Masonlukta “soruşturma” ya da bizim deyimimizle tahkikat, bir sınav değildir. Aday adayının kim olduğuna, hayatını nasıl yaşadığına ve çevresinde nasıl tanındığına bakılır. Masonluk; ahlaklı, dürüst, güvenilir, vicdan sahibi ve topluma fayda sağlamayı ilke edinmiş bireylerin bir araya geldiği bir topluluktur. Bu nedenle, içeriye girecek her kişi, mevcut kardeşlerin rızasıyla kabul edilir.
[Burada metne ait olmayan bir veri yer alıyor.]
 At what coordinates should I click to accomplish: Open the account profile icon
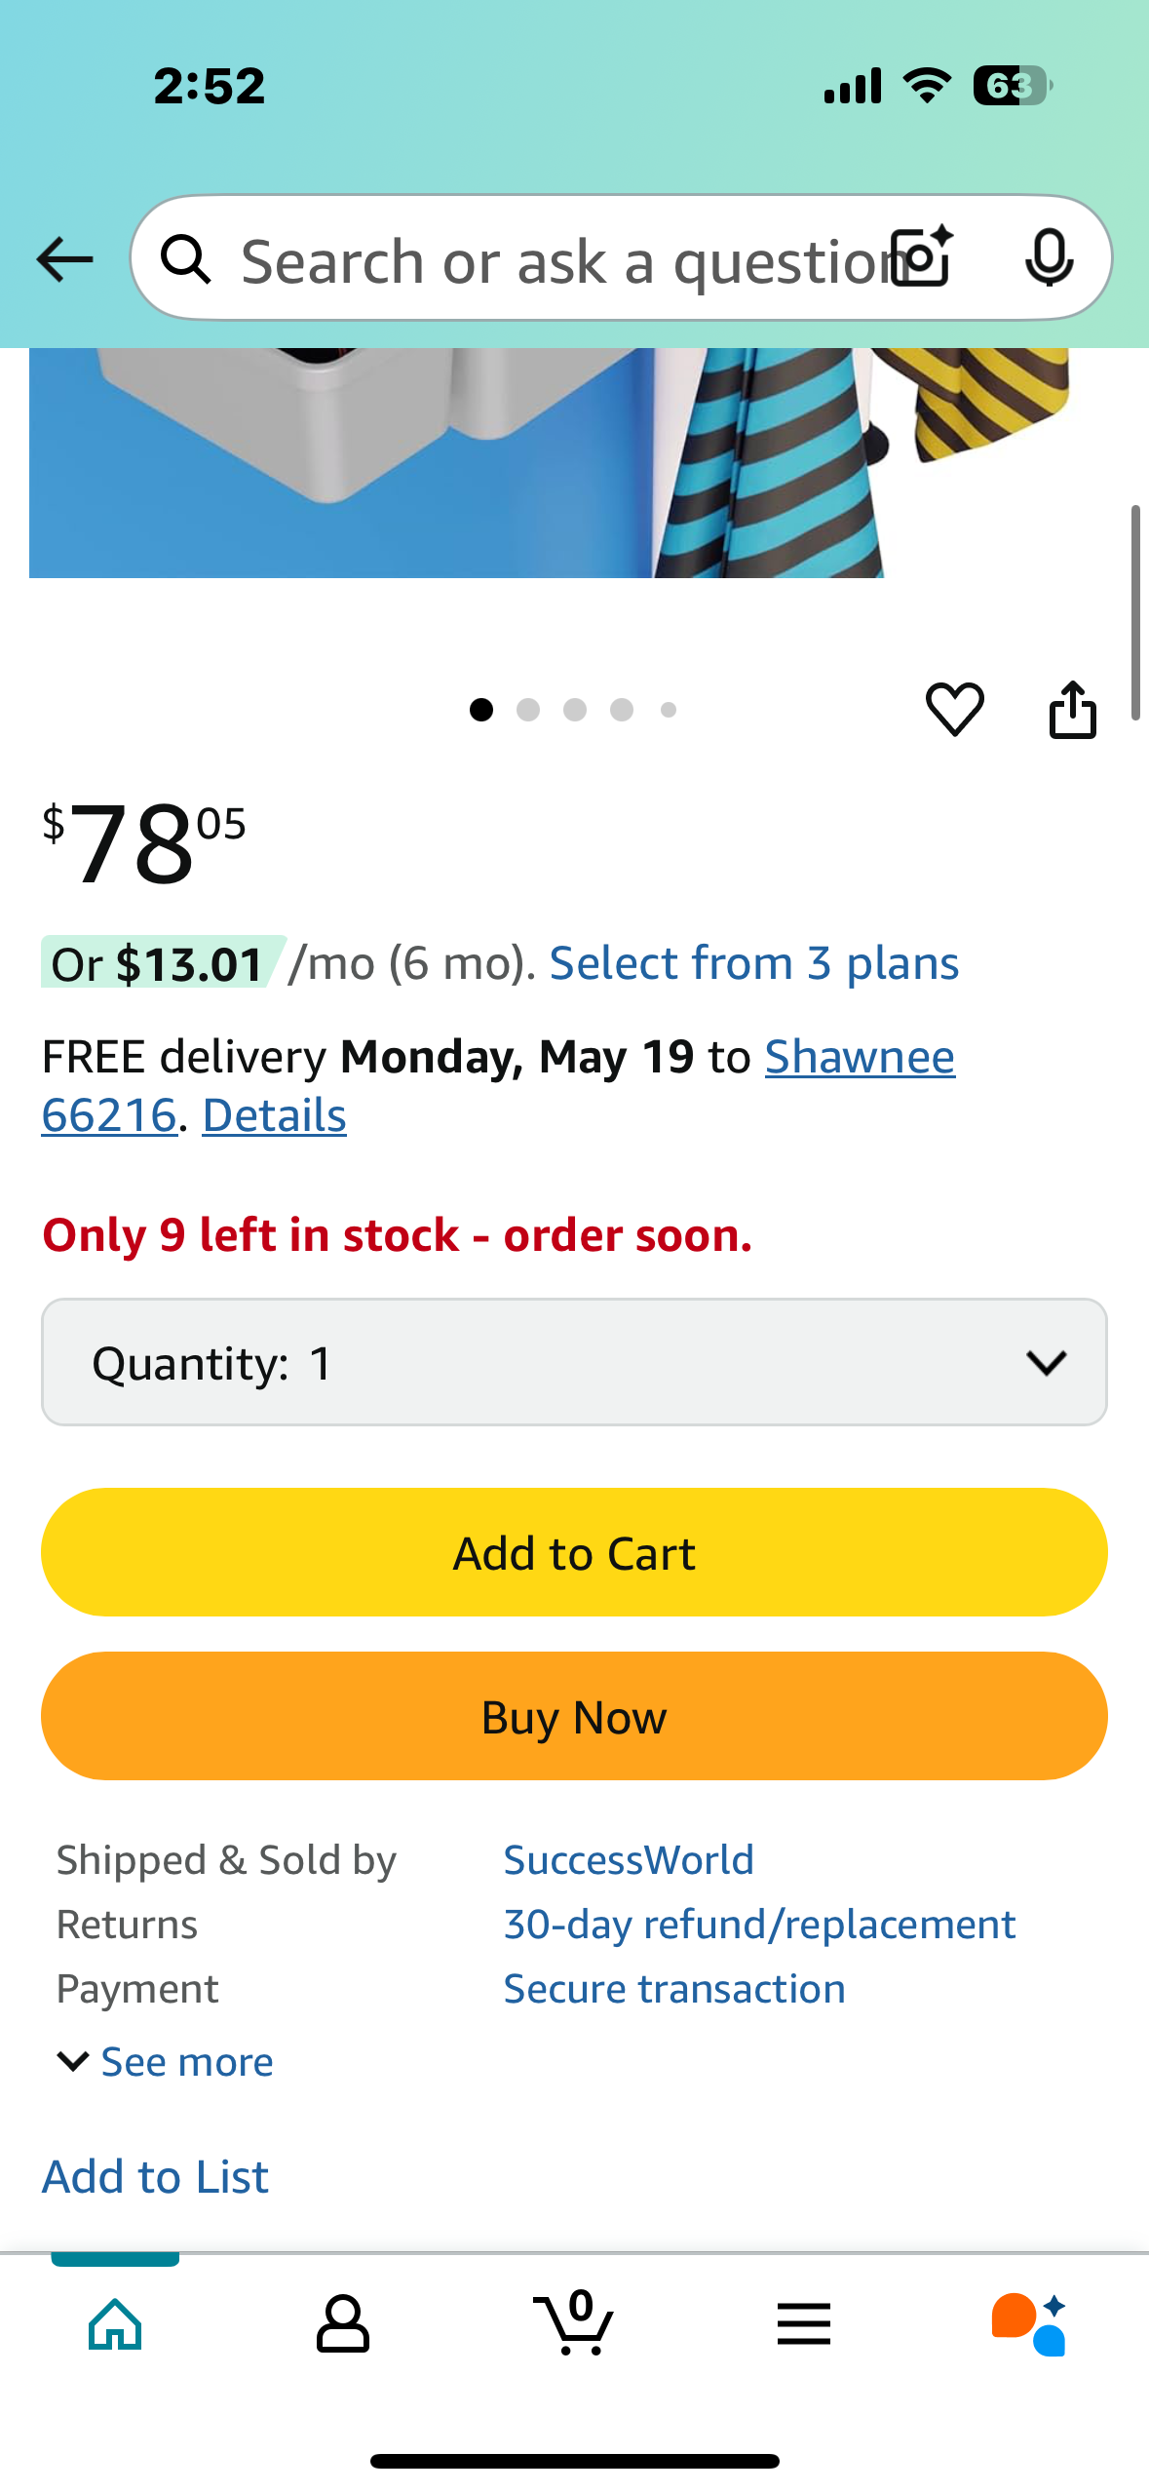click(x=343, y=2324)
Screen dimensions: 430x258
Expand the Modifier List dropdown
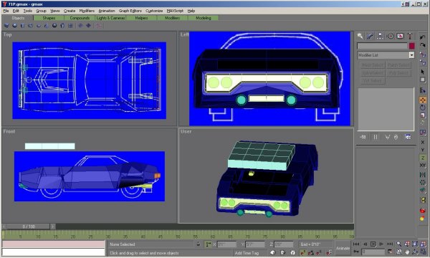(411, 55)
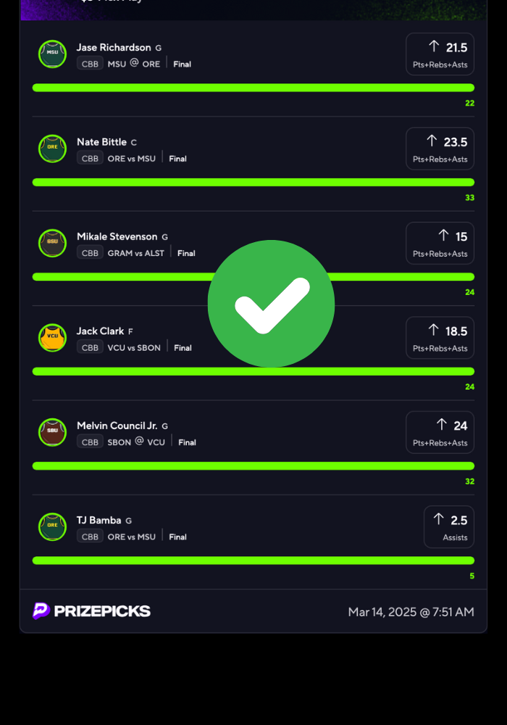Click TJ Bamba's ORE jersey icon
This screenshot has width=507, height=725.
point(52,526)
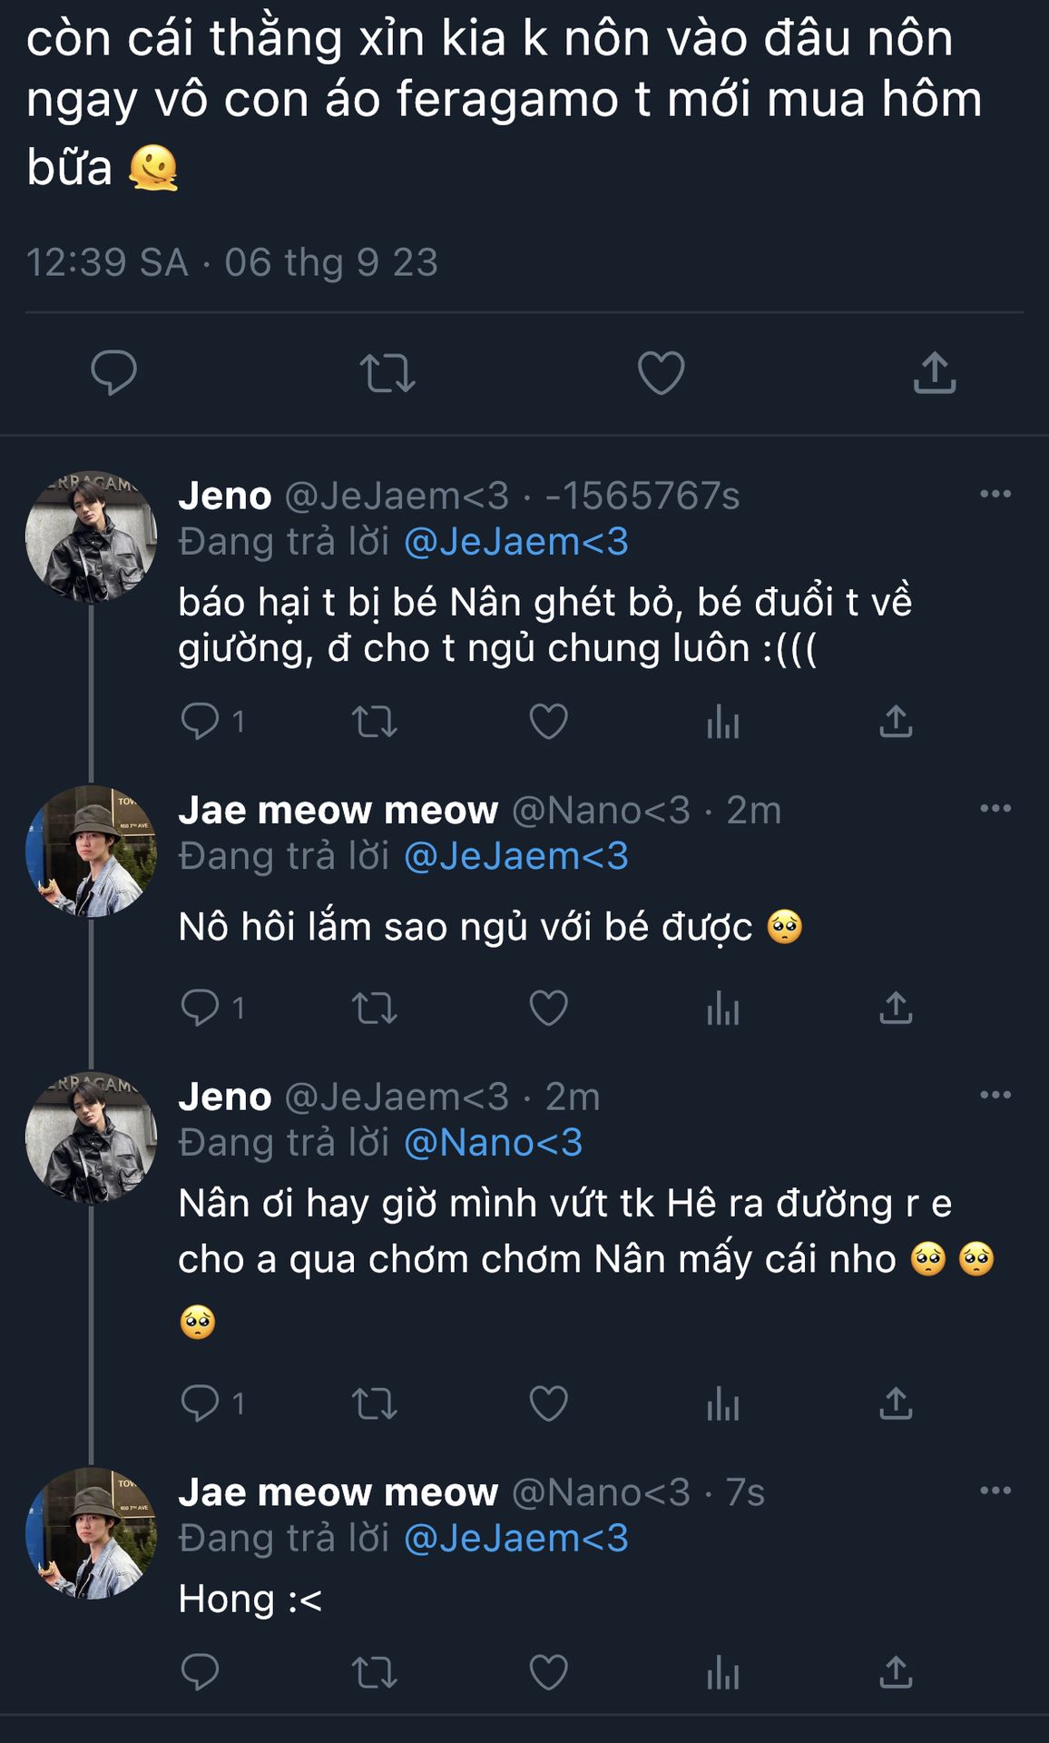Open more options on Jeno's second reply
This screenshot has height=1743, width=1049.
[x=995, y=1095]
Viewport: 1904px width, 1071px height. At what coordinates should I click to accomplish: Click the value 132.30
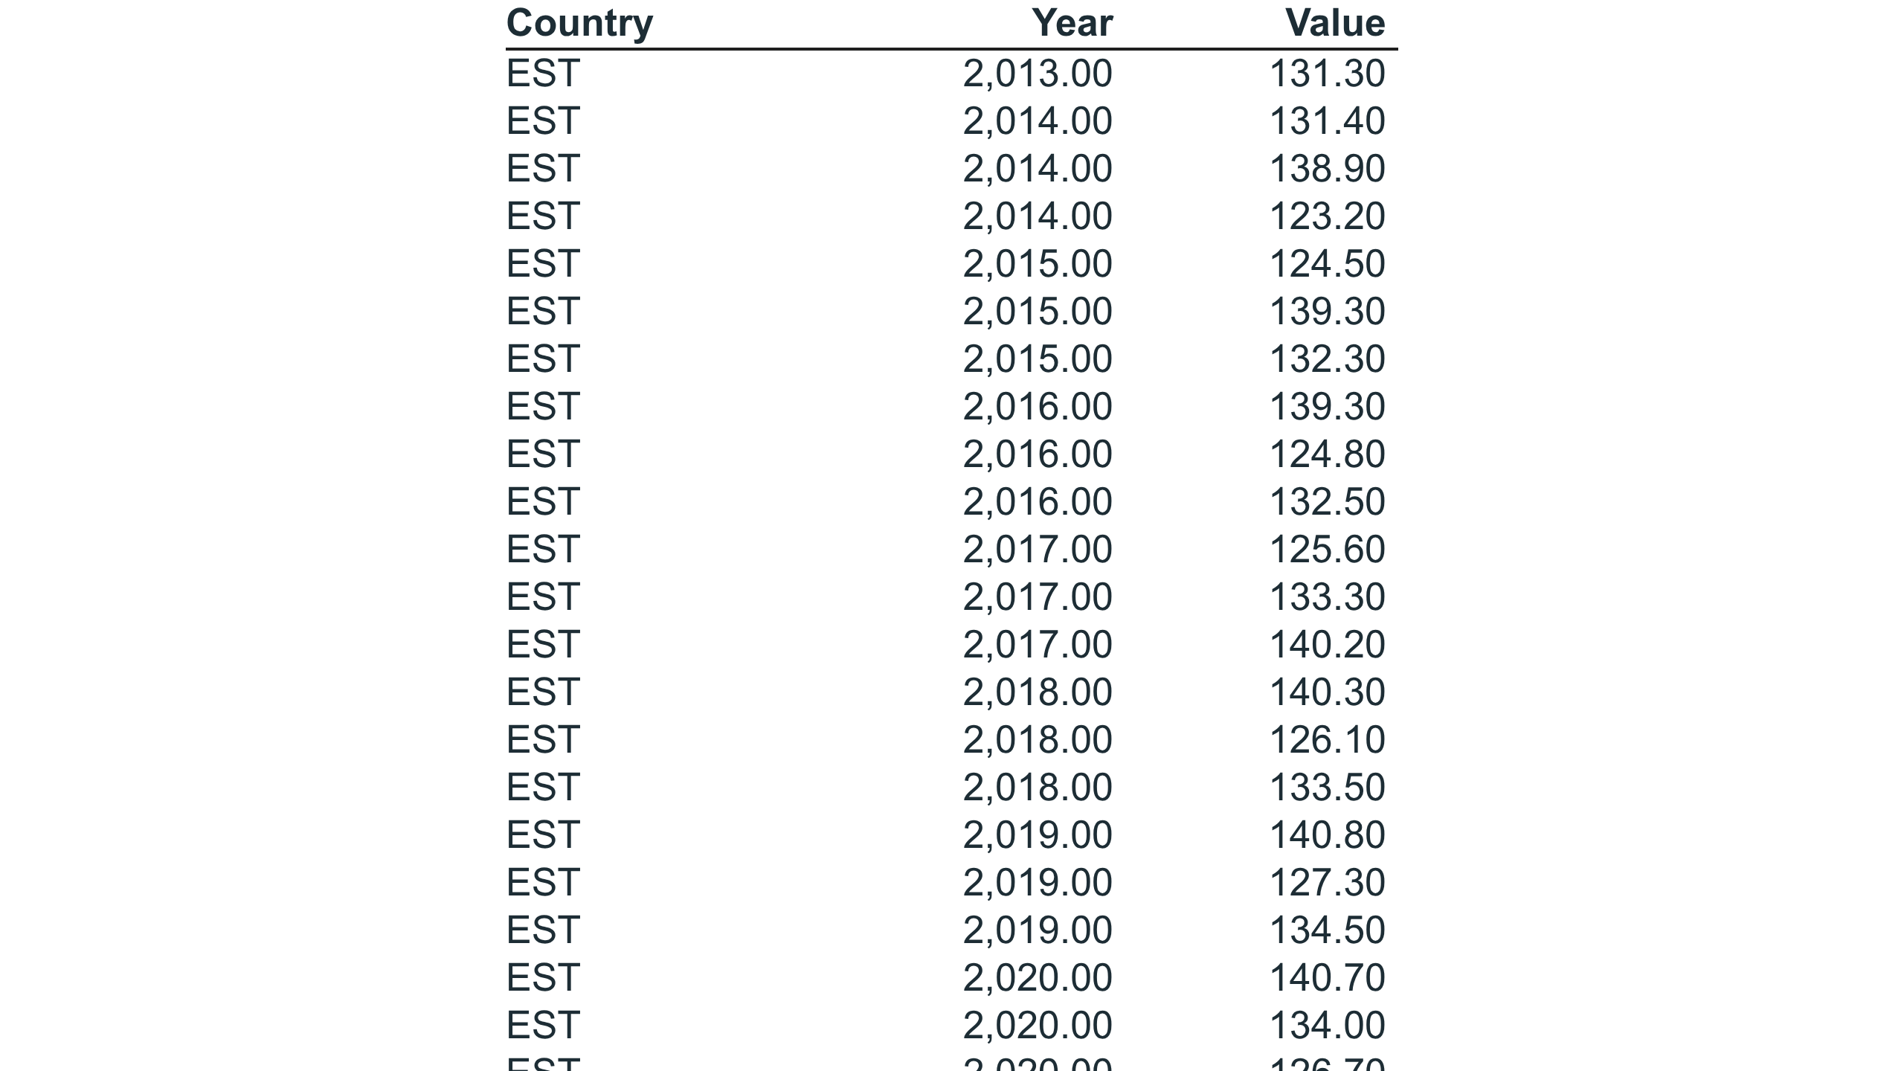(1327, 359)
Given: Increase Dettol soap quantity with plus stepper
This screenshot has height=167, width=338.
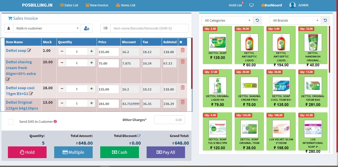Looking at the screenshot, I should click(91, 51).
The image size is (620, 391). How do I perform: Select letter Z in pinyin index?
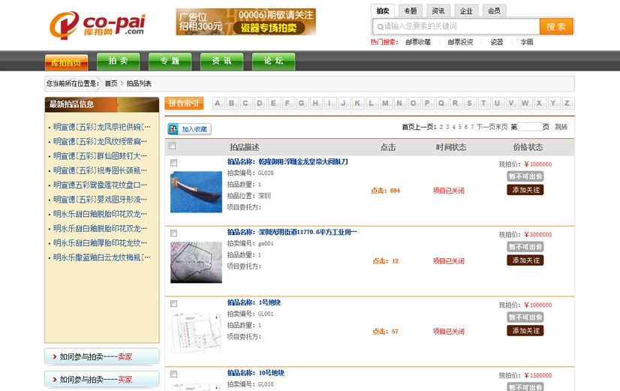[567, 104]
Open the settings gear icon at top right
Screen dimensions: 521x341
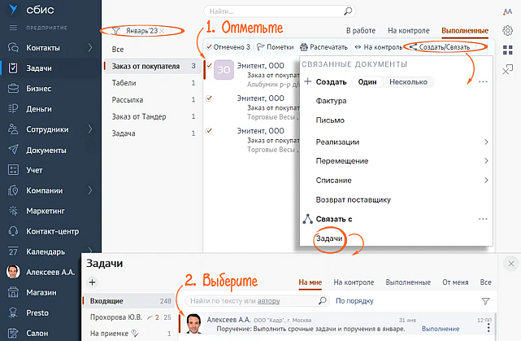[507, 30]
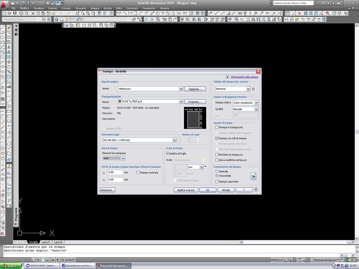Click the Help question mark toolbar icon

tap(111, 13)
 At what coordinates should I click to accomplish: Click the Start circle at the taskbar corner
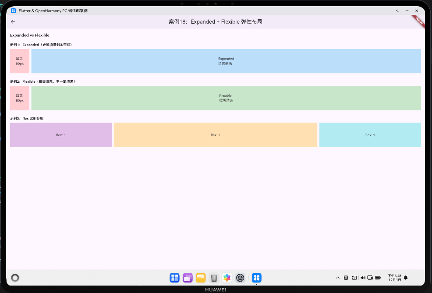click(15, 278)
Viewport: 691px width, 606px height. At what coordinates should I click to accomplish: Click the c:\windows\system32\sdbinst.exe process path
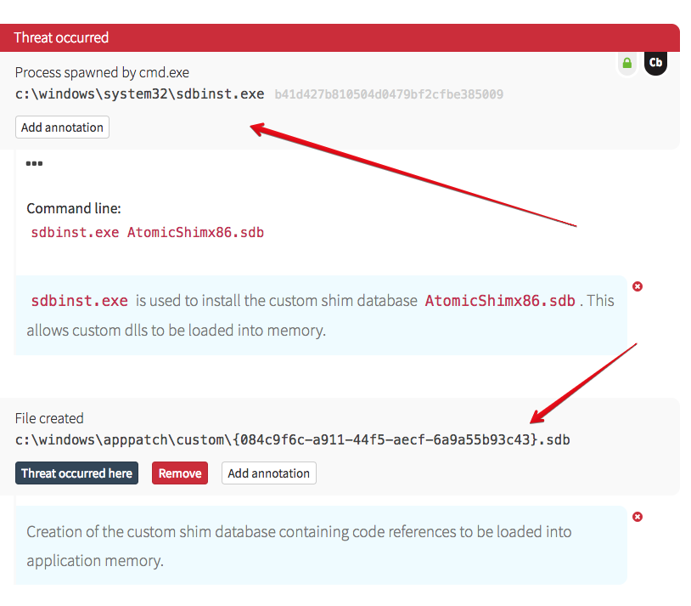139,93
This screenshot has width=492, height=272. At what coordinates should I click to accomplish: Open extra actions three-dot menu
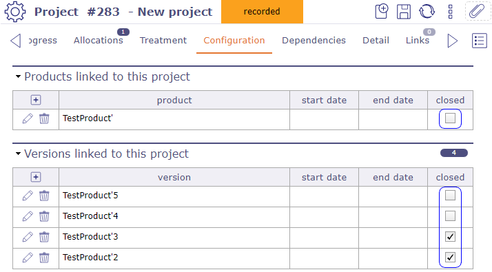click(x=450, y=12)
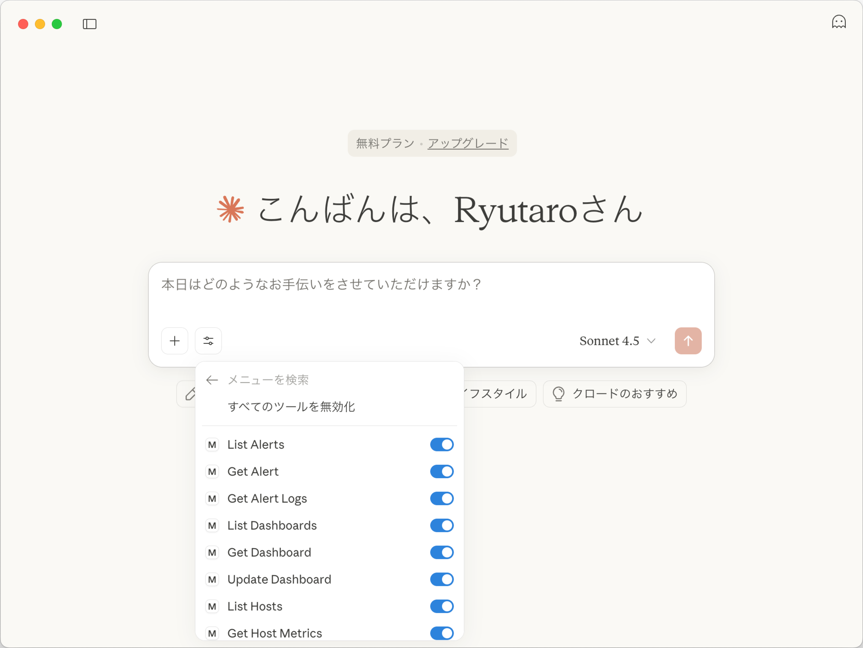Turn off Get Alert Logs switch
863x648 pixels.
[x=441, y=499]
Bu süreçte yalnızca belgeler değil, karakter değerlendirilir. Çünkü Masonluk’ta her kardeş, diğerinin onurundan da sorumludur. Bir kardeşin dahi içten bir olumsuz görüşü, adayın seçilmemesi için yeterlidir. Bu, dışlayıcı bir tutumdan değil, içsel bütünlüğü koruma arzusundan doğar.
Bir adayın reddedilmesi, onun kötü biri olduğu anlamına gelmez. Bazen zaman, çevre, niyet veya içsel olgunluk bakımından henüz hazır olmadığı düşünülür. Masonlukta kapılar ebediyen kapatılmaz, ancak ilk başvuruda alınan ret; içsel sebeplerin derinliğine duyulan saygıdan ötürü genellikle tekrar başvuruya izin verilmemesiyle sonuçlanır. Bu durum, hem adayın hem de locanın huzurunu koruma refleksidir.
Masonluk, bireyin sadece “girmek istemesiyle” değil, “hazır bulunmasıyla” mümkün olur. Her şey doğru vakitte olgunlaşır.